Marathons: How many do you need?
Have you jumped onto the running bandwagon yet? As health and fitness takes centre stage, more people are taking to running. Long distance marathons.
You are proud of the fact that you achieved something that seemed impossible. You are now on the way to a long and healthy life.
Except above a certain threshold, you may not be.
Exercise extends life. No one disputes this. But the relationship between intensity and longevity isn’t linear. It is what scientists call a U curve.
The Copenhagen City Heart Study tracked joggers for over three decades. Moderate joggers, those who jogged up to three times a week at a conversational pace, lived up to six years longer.
A separate analysis of over 660,000 adults confirmed that longevity benefits peak at three to five times the recommended weekly minimum, then plateau.
Push further and the gains don’t grow. They flatten.
A meta-analysis of six case-control studies found long term endurance athletes carry a five-fold greater risk of atrial fibrillation compared to non-athletes.
Systematic reviews confirm that veteran endurance athletes show elevated coronary artery calcification. To be clear, their plaque tends to be calcified and stable rather than the volatile lipid-rich type that causes heart attacks.
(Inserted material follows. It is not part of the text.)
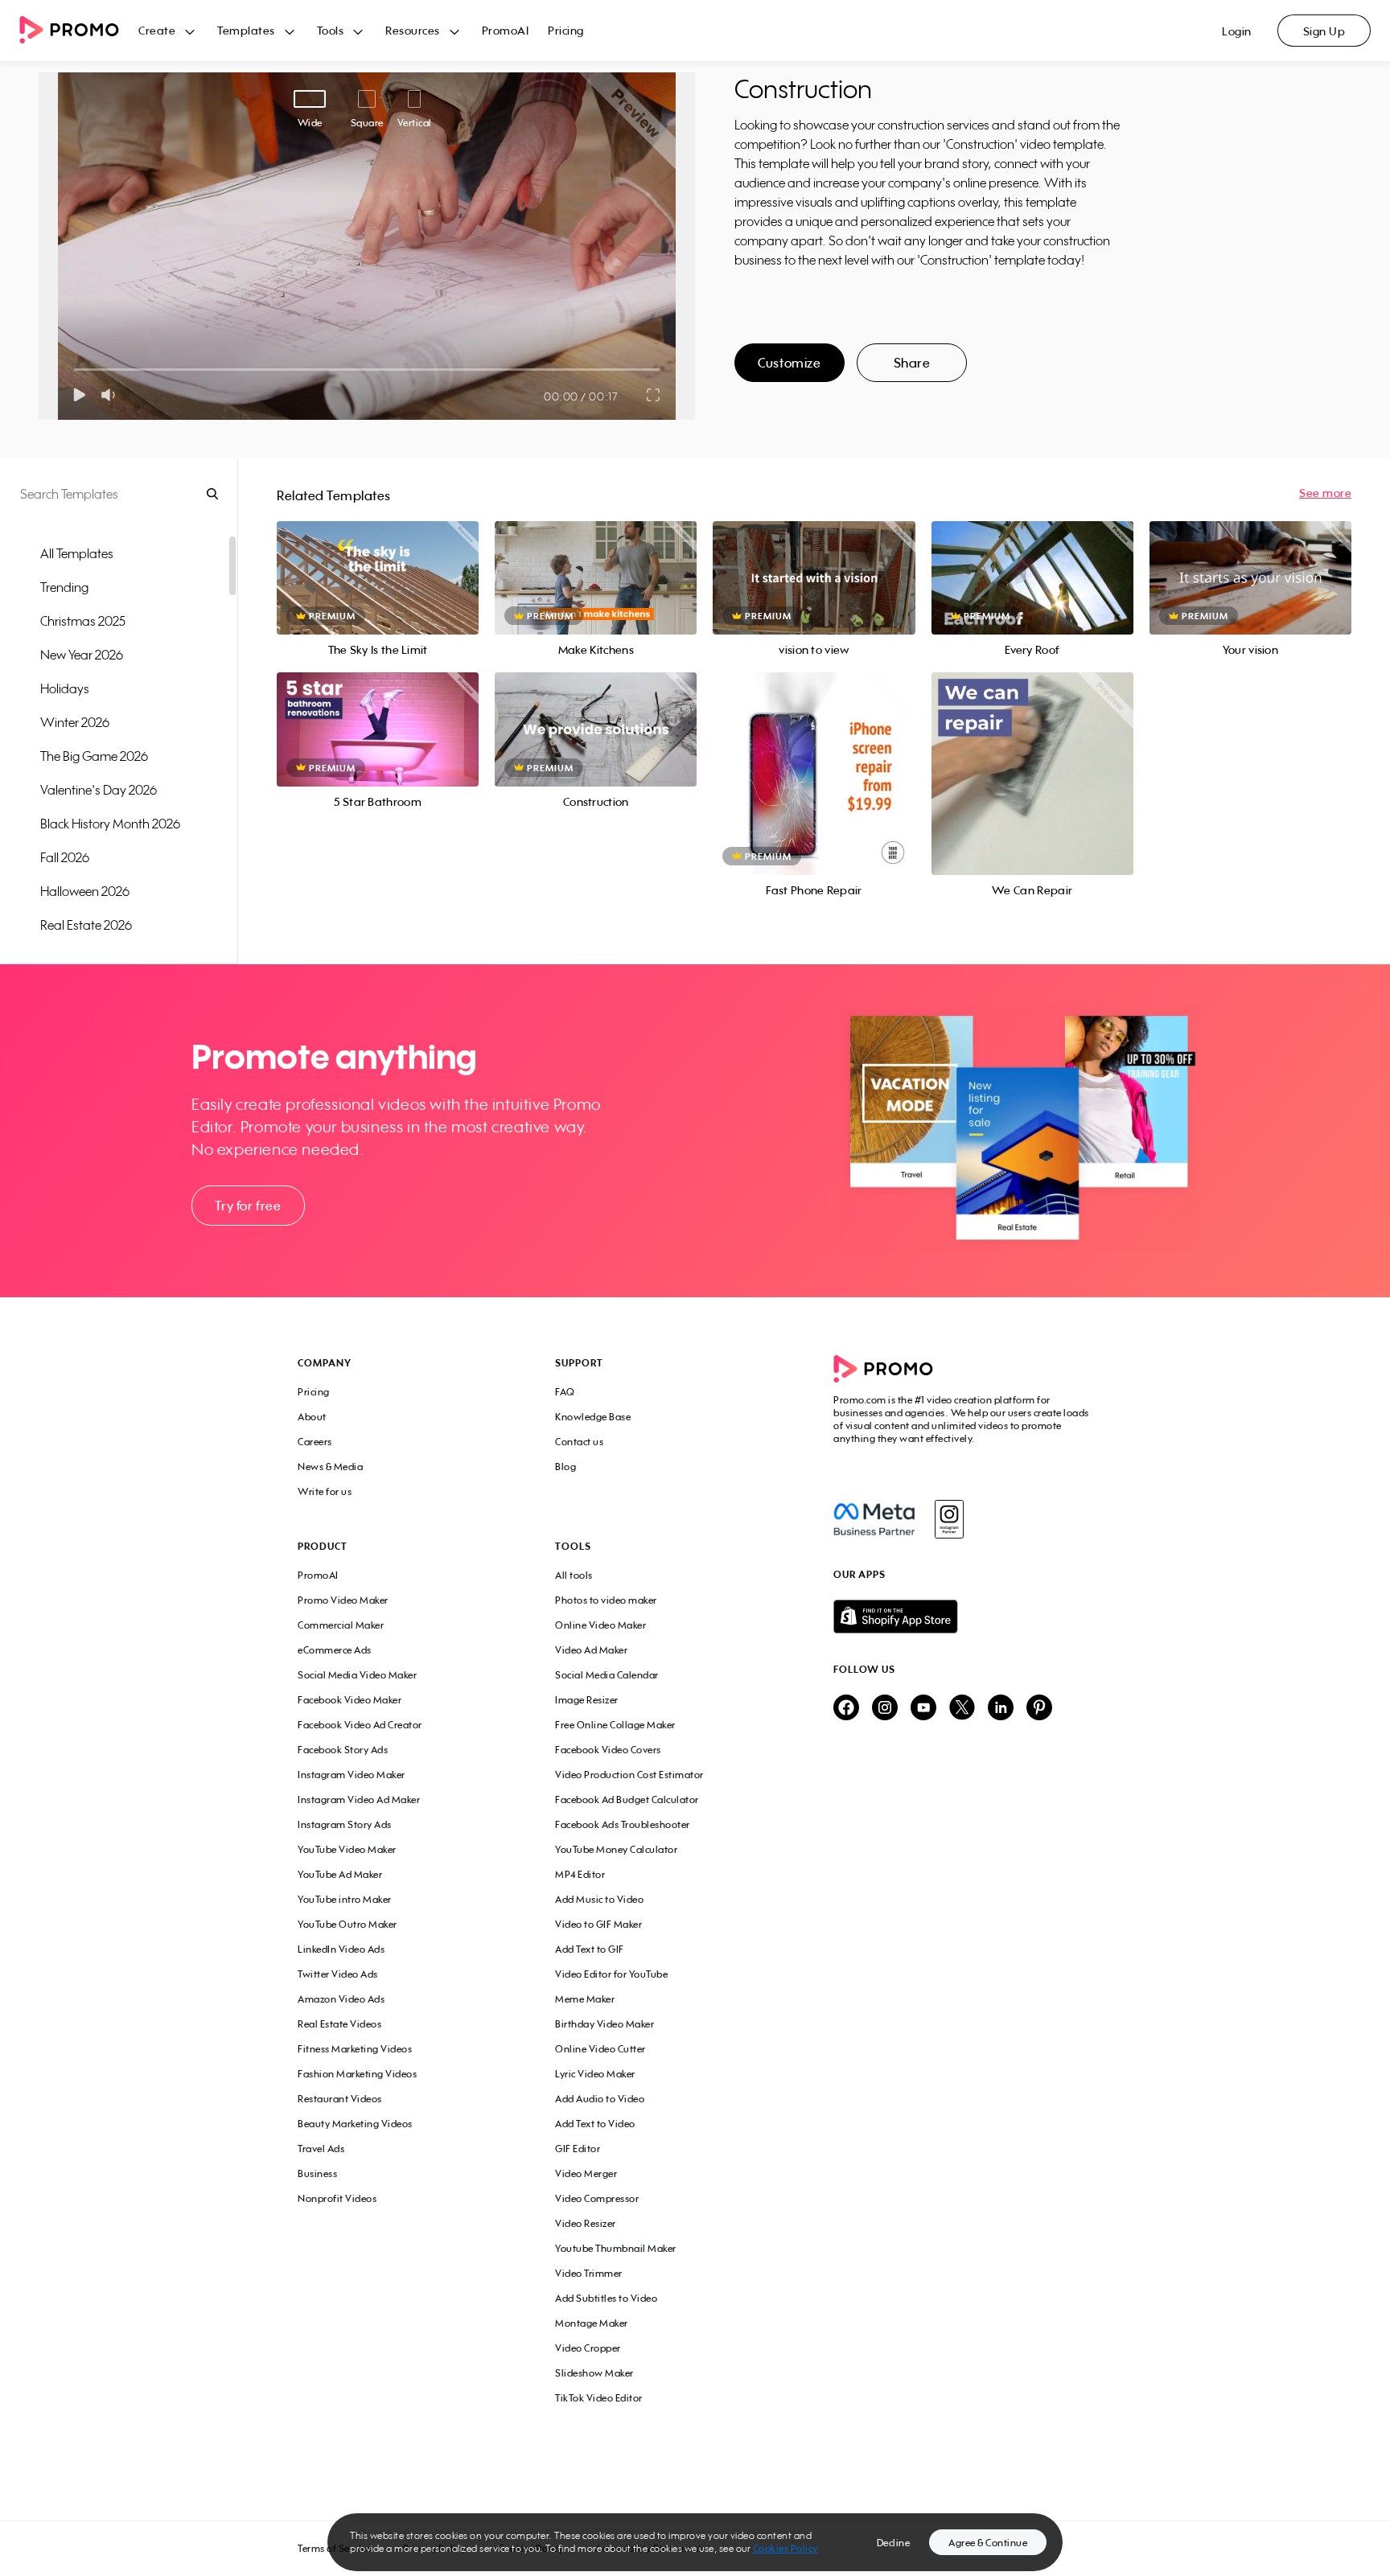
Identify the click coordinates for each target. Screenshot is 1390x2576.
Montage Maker (591, 2323)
Post-marathon troponin studies consistently show 68–95% of finishers with elevated cardiac injury markers. Troponin is the same trop-t test we do when we suspect a heart attack.
So what should you do?
First, if you really enjoy running, don’t stop. Studies will be studies. The human body is remarkably adaptive. Doing something physical is infinitely better than being sedentary.
If you don’t enjoy running, don’t do it because someone told you to. Walk daily instead. Run 15–40 minutes, twice weekly, mostly at a pace where conversation flows easily.
Brief high-intensity intervals remain beneficial.
Your cardiovascular system evolved for bursts of intensity followed by recovery. Not to be on a treadmill day after day.
The moderate mover is likely to live the longest.
Not the sedentary, not the ultramarathoner. The person who respects the curve.